I caught this brief post on Metrolpolismag.com the other day: Places that work: I. Grand Central Station's Main Concourse. In the author's opinion, daylight is the largest contributing factor to the success of Grand Central Terminal's main concourse. Though I am sure the daylight helps during the day-lit hours, I am not certain that it is the single most powerful force contributing to its success. This is my attempt to recount why on one particular evening Grand Central Terminal was a place that worked.
It was December 31st around 7:50 pm, a few hours after the sun had set, a few more until the ball would drop. It was my first trip back to New York City since starting architecture school six months earlier. Although I had been there dozens of times before, nothing had prepared me for this night. I was waiting to meet up with a few good friends of mine. We had chosen the center of the station, right by the big clock. It should be no surprise that we were not the only ones.
The first architectural detail I remember is the higher than human scale ceiling that seemed appropriate for the occasion.
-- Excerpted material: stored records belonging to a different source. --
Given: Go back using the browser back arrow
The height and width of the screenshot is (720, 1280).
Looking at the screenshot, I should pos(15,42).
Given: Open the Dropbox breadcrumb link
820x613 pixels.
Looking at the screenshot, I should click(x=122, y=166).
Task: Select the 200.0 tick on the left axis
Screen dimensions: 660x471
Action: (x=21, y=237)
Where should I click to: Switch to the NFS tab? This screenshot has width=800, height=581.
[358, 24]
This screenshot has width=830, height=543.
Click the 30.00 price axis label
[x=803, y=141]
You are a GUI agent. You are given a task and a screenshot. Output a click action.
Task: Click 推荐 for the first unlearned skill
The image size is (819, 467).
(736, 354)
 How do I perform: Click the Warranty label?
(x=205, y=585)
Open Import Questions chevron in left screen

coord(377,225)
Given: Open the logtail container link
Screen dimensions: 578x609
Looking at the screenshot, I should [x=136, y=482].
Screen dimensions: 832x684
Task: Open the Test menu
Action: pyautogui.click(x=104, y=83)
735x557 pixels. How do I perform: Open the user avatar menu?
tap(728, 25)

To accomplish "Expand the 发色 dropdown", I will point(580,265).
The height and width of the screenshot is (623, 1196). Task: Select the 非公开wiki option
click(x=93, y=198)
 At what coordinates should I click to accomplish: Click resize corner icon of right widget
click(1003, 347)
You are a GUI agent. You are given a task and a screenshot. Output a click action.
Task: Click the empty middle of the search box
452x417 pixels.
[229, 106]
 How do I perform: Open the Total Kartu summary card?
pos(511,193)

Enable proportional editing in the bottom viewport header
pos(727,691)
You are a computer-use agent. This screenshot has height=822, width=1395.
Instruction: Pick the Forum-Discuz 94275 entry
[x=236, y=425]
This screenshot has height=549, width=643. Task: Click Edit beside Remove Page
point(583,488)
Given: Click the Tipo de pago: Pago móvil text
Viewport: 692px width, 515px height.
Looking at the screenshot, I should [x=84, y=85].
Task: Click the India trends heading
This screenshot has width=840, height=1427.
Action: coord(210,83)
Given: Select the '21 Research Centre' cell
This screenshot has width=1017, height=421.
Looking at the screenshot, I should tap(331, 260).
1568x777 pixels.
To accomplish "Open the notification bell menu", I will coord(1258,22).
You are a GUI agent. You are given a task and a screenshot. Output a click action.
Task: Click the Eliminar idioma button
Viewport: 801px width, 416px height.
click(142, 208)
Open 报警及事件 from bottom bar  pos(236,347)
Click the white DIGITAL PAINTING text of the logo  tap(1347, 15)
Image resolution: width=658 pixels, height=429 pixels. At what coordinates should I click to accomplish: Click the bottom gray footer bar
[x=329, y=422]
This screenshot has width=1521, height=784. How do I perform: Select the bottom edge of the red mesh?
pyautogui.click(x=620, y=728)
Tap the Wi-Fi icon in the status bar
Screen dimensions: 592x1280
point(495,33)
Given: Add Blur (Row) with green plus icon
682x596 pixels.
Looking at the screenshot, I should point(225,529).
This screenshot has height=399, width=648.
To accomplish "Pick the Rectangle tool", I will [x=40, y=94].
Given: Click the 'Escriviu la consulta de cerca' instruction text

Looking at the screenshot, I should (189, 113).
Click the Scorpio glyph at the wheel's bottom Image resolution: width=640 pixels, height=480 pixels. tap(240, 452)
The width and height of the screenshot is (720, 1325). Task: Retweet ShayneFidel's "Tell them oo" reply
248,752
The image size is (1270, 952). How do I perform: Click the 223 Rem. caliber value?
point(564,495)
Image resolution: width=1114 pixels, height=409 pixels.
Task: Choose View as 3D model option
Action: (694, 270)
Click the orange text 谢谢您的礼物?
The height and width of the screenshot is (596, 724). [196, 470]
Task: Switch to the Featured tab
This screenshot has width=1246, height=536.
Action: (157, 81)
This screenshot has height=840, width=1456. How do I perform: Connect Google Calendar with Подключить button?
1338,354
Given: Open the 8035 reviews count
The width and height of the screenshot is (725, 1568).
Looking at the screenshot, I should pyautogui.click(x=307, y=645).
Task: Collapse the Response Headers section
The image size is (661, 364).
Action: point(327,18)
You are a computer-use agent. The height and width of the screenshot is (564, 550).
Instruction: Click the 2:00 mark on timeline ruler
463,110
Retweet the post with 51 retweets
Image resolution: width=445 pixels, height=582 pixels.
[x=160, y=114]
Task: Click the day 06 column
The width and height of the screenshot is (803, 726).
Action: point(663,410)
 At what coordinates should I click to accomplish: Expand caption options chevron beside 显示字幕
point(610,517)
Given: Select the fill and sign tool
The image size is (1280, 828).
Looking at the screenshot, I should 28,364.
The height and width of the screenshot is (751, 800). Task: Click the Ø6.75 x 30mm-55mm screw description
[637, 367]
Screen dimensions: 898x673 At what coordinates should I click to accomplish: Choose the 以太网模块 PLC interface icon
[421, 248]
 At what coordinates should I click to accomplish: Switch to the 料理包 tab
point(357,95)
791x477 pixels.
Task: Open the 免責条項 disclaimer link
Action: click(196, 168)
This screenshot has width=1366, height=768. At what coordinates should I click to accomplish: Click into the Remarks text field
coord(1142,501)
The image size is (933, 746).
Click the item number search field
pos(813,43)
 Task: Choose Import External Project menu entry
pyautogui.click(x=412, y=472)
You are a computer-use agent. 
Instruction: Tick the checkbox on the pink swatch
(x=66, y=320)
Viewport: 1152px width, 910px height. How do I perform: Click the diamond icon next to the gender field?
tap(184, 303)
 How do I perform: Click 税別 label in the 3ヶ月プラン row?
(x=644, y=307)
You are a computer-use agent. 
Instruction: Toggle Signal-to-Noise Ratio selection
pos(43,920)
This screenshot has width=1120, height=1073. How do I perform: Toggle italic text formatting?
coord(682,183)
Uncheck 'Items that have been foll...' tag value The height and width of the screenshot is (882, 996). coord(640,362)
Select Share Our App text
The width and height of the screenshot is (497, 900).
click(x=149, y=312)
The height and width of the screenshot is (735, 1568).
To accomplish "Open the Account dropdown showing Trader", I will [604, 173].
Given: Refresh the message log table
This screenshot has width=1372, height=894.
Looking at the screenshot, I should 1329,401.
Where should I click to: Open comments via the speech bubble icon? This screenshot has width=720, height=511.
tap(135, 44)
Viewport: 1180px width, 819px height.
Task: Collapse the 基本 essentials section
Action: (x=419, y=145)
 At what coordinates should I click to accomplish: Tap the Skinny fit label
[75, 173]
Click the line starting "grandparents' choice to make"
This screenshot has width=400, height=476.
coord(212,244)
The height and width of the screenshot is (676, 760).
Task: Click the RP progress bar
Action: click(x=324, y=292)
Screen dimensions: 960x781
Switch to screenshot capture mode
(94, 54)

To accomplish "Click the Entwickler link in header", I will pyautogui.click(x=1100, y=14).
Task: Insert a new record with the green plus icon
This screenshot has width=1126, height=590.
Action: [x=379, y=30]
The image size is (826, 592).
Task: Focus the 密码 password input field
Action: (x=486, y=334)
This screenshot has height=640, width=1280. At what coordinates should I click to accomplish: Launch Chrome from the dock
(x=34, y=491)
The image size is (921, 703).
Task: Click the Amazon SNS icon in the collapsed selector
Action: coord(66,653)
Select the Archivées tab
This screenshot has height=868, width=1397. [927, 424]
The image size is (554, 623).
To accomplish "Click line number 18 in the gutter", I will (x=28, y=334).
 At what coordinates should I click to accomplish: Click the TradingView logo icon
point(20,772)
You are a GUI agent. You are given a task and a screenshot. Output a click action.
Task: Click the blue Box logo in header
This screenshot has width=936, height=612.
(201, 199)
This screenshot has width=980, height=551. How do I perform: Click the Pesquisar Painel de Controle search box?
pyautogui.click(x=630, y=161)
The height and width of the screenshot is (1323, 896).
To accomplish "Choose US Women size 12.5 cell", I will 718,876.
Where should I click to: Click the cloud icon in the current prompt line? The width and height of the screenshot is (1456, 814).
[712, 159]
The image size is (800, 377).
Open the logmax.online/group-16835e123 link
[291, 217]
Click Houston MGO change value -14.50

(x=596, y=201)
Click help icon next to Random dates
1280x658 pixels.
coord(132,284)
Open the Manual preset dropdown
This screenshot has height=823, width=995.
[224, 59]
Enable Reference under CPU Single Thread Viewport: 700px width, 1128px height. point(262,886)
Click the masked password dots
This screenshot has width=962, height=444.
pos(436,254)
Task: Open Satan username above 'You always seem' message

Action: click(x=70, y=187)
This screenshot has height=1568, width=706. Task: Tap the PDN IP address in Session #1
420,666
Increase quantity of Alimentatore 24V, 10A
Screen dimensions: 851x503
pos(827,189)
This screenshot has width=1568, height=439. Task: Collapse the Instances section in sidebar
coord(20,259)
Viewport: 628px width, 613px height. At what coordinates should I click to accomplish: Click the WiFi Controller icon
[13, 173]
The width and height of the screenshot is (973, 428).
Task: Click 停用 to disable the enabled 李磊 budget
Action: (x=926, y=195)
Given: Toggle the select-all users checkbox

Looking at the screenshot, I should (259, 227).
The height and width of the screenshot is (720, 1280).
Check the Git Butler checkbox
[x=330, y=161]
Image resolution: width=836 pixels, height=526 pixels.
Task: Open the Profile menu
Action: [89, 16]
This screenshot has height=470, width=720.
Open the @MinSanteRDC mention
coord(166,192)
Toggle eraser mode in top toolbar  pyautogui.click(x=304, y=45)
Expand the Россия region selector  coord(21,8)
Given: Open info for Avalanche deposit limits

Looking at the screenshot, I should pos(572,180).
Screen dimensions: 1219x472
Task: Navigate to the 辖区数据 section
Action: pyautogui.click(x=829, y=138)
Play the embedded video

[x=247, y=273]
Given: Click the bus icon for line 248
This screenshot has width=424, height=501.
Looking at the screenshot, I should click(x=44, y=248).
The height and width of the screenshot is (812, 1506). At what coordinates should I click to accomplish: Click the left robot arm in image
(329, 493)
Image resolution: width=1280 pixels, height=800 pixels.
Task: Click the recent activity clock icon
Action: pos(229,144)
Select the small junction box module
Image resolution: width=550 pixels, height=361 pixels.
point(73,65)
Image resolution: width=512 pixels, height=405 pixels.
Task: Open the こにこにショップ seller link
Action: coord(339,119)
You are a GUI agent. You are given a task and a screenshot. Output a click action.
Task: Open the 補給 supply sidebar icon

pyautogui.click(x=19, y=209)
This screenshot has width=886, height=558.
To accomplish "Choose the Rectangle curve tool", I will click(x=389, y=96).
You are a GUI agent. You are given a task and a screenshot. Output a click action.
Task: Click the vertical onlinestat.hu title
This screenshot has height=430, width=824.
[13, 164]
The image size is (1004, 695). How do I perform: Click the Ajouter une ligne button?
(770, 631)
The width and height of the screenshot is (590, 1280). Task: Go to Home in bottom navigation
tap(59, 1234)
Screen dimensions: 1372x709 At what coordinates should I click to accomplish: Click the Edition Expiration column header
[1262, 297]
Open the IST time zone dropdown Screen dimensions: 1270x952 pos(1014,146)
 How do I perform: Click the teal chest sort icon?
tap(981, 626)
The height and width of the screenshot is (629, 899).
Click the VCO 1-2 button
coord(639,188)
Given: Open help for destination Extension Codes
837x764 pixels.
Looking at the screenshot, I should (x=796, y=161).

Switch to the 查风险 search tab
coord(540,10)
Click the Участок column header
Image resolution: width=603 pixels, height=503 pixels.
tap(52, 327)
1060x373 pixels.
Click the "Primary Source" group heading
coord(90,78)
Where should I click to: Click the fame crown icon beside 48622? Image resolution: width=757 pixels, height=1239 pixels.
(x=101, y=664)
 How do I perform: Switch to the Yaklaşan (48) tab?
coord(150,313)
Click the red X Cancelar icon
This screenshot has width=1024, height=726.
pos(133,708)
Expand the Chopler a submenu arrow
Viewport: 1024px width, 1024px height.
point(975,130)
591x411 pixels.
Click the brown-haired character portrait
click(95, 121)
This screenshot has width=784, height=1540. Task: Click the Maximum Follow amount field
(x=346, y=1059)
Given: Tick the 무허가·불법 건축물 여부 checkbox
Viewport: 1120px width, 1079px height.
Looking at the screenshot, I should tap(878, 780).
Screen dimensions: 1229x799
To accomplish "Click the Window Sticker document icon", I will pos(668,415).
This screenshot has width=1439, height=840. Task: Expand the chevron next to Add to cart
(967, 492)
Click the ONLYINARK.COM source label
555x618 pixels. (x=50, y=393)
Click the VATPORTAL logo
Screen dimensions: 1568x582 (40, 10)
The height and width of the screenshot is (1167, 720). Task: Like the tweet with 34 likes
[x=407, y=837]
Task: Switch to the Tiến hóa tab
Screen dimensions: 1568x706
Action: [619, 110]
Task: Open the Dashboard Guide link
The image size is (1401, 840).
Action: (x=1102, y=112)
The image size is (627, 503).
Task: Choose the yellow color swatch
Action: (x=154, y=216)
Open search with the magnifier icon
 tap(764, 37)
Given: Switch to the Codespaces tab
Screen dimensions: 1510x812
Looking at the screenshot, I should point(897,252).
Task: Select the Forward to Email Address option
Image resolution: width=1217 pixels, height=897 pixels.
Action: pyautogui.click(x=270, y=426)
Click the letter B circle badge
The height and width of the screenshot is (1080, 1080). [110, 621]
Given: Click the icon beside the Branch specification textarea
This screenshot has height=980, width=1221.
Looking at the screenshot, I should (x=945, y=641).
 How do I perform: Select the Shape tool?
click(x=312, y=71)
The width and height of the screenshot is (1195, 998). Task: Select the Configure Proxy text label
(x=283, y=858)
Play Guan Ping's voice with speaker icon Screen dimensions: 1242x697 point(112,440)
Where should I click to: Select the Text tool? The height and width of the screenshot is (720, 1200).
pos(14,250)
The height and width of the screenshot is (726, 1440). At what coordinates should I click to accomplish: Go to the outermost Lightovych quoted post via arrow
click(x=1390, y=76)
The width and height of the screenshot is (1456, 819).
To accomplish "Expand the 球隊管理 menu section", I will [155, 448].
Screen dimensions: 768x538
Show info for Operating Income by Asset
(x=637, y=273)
As I try to recount the scene from where I was standing, I cannot help but give way to a perspective that takes me above the crowd, looking down on all of us in our dark, winter outfits, our small bodies contrasting with the muted stone walls and floors. The visitors in motion glide seamlessly around each other until they leave the scene or pause to find their familiar counterpart to embrace. Impermanent as we move in and out at a hurried pace, for any given moment we are all guests of the station, dancing together under the varying tones of warm, electric lighting. The arched windows above introduce us to the glow of the surrounding city, shadows cast in all the deep layers of those high ceilings. Somewhere from within those layers, speakers play something classical and recognizable to one with little knowledge of the genre at just the right volume; loud enough to hear if you pay attention, but soft enough to ignore if you are caught up in the exuberant sounds and motions of the ground floor. The emotions and movements of the room mimick the music; there ware adagios and long rests between allegros and crescendos. I wait and watch for about twenty minutes as my friends ran late. I stood there hoping perhaps they had forgotten about me so I could stay and watch for another few hours. 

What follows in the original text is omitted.